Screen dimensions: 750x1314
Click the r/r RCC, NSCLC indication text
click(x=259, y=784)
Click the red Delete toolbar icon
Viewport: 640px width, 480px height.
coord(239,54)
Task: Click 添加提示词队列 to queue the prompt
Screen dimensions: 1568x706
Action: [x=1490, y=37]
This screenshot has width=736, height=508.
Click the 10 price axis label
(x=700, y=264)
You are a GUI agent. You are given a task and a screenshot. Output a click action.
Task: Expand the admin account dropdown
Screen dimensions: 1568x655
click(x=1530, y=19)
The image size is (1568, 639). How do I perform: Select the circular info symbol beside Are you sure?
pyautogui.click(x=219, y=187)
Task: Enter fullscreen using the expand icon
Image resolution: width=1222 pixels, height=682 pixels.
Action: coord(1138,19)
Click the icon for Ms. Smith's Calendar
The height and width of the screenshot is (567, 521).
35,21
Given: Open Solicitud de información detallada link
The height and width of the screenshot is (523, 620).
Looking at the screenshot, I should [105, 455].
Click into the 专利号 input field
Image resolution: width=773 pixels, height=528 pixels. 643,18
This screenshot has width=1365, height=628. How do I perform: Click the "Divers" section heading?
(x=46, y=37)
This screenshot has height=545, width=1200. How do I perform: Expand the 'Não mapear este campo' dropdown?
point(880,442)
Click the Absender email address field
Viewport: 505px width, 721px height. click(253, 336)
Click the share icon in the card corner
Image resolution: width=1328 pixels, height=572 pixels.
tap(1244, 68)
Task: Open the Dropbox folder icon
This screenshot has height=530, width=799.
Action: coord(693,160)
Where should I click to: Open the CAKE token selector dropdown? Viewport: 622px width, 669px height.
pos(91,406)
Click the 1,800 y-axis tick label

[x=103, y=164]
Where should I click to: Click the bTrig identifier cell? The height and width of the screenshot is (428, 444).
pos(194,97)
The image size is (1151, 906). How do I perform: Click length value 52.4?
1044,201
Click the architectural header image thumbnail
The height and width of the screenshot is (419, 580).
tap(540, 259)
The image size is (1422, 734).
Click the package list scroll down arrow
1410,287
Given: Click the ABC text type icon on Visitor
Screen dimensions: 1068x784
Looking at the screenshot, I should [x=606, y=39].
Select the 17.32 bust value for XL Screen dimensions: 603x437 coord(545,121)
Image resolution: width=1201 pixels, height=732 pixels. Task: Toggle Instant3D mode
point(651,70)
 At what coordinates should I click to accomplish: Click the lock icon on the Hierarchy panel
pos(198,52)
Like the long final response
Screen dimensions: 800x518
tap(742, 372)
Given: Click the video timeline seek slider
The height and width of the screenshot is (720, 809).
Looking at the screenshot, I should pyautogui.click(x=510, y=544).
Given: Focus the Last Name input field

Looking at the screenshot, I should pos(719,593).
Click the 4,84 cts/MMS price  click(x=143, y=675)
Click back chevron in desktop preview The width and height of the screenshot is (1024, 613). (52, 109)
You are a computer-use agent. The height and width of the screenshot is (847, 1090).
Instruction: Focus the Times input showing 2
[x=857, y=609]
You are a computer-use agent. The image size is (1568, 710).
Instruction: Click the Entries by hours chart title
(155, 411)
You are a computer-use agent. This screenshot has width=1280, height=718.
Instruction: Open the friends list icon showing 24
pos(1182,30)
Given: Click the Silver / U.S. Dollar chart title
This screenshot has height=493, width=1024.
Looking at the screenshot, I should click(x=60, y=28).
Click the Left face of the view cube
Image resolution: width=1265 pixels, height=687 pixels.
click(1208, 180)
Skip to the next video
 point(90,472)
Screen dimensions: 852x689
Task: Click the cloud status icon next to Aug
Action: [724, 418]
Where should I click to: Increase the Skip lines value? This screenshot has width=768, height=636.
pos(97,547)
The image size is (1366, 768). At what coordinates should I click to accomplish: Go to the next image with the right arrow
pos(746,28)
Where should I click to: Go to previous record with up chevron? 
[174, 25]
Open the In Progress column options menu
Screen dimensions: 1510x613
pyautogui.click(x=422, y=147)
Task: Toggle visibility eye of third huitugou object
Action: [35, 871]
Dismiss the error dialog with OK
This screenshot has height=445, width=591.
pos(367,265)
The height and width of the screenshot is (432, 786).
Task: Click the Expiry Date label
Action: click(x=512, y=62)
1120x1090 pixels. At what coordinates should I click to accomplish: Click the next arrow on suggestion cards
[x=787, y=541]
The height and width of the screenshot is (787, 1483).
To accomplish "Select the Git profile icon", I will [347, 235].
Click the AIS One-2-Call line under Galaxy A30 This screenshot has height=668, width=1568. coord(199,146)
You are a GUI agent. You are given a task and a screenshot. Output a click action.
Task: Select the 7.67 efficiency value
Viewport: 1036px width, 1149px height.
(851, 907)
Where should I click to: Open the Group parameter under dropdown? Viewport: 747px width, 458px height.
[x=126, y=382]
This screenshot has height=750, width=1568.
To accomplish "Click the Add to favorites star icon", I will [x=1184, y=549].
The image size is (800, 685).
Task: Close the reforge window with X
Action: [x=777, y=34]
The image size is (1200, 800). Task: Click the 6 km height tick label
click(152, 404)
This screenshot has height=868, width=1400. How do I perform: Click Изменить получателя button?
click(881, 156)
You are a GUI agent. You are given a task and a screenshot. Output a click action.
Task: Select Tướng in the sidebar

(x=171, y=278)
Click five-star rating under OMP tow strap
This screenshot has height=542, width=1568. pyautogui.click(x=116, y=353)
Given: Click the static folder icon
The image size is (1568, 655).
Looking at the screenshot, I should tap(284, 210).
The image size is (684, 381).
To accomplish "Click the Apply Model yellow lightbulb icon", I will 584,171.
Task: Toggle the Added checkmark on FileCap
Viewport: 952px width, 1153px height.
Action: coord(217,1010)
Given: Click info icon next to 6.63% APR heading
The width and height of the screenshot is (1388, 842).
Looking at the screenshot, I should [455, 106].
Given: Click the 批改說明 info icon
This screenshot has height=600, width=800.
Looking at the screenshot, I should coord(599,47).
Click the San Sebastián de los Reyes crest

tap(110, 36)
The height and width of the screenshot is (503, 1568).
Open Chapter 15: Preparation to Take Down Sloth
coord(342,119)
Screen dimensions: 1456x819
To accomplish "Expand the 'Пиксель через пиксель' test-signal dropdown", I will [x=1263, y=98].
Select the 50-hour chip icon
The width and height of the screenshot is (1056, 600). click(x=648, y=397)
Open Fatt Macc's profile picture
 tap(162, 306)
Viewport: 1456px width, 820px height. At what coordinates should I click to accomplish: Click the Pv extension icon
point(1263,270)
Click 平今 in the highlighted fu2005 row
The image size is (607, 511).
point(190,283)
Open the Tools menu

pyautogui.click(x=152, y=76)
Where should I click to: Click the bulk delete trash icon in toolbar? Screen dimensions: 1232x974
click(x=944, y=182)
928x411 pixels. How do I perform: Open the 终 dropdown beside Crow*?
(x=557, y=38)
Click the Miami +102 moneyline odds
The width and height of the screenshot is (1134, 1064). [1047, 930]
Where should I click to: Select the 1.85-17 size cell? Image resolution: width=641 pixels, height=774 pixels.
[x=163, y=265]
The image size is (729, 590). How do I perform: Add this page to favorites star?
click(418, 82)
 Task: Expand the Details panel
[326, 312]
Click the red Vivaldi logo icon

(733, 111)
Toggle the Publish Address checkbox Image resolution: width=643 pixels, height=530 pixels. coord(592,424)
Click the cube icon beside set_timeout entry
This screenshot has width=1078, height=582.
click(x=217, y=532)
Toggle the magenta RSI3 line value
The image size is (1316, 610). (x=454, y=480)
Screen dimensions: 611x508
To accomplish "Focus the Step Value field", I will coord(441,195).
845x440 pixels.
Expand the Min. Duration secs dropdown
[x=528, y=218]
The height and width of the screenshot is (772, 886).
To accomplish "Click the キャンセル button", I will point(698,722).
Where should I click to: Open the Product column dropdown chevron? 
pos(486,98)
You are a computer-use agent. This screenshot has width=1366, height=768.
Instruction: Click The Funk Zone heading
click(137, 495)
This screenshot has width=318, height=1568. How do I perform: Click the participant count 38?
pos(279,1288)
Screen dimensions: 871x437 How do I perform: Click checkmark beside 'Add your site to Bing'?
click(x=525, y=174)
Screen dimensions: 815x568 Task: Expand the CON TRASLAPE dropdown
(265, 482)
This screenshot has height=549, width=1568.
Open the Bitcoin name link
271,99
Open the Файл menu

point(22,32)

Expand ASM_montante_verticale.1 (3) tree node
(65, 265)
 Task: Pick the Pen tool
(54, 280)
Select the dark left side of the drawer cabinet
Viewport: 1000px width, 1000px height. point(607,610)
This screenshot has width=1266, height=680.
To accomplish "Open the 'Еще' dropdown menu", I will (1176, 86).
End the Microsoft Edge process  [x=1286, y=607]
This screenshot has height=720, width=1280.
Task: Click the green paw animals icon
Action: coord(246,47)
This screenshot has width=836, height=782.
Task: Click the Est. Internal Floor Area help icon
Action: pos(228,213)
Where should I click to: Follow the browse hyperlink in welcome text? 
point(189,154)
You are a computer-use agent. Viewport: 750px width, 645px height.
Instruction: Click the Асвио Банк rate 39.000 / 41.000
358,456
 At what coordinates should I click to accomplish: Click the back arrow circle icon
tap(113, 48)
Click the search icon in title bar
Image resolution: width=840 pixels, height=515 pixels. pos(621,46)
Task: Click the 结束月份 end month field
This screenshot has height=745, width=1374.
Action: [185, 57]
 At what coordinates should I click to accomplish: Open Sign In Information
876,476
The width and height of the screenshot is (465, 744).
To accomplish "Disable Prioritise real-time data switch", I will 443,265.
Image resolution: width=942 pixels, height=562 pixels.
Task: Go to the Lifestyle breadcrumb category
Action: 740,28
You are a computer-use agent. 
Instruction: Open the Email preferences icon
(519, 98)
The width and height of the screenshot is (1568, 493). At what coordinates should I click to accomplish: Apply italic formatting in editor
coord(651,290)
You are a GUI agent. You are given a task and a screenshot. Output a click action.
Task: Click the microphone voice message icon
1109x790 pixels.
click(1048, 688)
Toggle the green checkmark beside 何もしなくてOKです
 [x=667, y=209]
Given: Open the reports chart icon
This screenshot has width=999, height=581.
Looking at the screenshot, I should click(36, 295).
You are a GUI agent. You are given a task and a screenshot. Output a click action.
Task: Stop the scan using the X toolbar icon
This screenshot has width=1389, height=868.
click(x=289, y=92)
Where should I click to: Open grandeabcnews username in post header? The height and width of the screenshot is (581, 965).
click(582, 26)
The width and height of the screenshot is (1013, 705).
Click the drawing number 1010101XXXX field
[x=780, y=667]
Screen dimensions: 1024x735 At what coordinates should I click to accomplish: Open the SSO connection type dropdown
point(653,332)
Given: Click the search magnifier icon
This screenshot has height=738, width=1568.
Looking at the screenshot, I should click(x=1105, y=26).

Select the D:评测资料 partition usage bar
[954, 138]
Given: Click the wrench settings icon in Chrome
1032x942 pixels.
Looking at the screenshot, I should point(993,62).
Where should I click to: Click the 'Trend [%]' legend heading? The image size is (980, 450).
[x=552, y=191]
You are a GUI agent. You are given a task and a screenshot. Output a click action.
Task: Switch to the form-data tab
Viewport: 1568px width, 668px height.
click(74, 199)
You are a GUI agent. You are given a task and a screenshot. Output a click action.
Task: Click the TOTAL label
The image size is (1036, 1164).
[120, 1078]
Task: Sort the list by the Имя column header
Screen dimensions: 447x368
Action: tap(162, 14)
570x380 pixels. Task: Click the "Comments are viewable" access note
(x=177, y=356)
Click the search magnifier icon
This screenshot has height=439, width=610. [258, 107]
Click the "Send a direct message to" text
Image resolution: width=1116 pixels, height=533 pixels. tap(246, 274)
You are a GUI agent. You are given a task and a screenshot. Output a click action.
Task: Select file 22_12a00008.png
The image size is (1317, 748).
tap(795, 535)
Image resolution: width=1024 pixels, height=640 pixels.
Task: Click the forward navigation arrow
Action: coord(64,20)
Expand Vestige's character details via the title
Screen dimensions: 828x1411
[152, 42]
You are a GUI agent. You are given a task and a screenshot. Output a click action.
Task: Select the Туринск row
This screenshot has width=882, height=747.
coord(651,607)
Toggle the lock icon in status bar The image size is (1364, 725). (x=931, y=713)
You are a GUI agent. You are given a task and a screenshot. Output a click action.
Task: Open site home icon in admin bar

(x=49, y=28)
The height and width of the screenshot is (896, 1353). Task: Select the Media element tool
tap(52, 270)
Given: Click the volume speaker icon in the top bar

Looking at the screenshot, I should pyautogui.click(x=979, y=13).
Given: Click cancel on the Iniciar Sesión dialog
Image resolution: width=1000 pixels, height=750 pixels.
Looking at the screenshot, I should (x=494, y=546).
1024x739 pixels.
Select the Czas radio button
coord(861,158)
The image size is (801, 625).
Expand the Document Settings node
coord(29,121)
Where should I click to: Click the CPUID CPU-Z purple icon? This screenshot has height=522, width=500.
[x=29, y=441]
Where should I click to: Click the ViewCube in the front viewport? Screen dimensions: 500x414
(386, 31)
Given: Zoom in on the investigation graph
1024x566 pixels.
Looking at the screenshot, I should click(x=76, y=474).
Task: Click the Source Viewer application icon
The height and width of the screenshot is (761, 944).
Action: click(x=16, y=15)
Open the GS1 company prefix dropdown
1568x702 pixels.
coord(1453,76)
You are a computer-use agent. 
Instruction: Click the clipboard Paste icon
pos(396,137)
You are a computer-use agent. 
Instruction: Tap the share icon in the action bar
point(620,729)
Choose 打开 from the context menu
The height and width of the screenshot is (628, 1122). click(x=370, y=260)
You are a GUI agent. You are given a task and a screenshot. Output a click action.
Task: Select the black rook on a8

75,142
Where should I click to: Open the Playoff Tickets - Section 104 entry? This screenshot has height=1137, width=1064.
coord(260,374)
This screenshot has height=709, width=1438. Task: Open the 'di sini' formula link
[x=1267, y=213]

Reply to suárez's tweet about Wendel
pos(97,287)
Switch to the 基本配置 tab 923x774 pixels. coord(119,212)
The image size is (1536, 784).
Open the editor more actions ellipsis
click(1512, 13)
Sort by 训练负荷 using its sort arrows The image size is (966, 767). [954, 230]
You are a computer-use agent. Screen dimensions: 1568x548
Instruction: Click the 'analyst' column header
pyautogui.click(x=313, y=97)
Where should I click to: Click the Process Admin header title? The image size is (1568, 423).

◆ **Work instructions**: Begin with the line that contains "Switch to the 基本配置" and set down each line exactly until the records above end, including the final line.

◆ **Solution to the problem**:
Switch to the 基本配置 tab 923x774 pixels. coord(119,212)
The image size is (1536, 784).
Open the editor more actions ellipsis
click(1512, 13)
Sort by 训练负荷 using its sort arrows The image size is (966, 767). [954, 230]
You are a computer-use agent. Screen dimensions: 1568x548
Instruction: Click the 'analyst' column header
pyautogui.click(x=313, y=97)
Where should I click to: Click the Process Admin header title? The image size is (1568, 423).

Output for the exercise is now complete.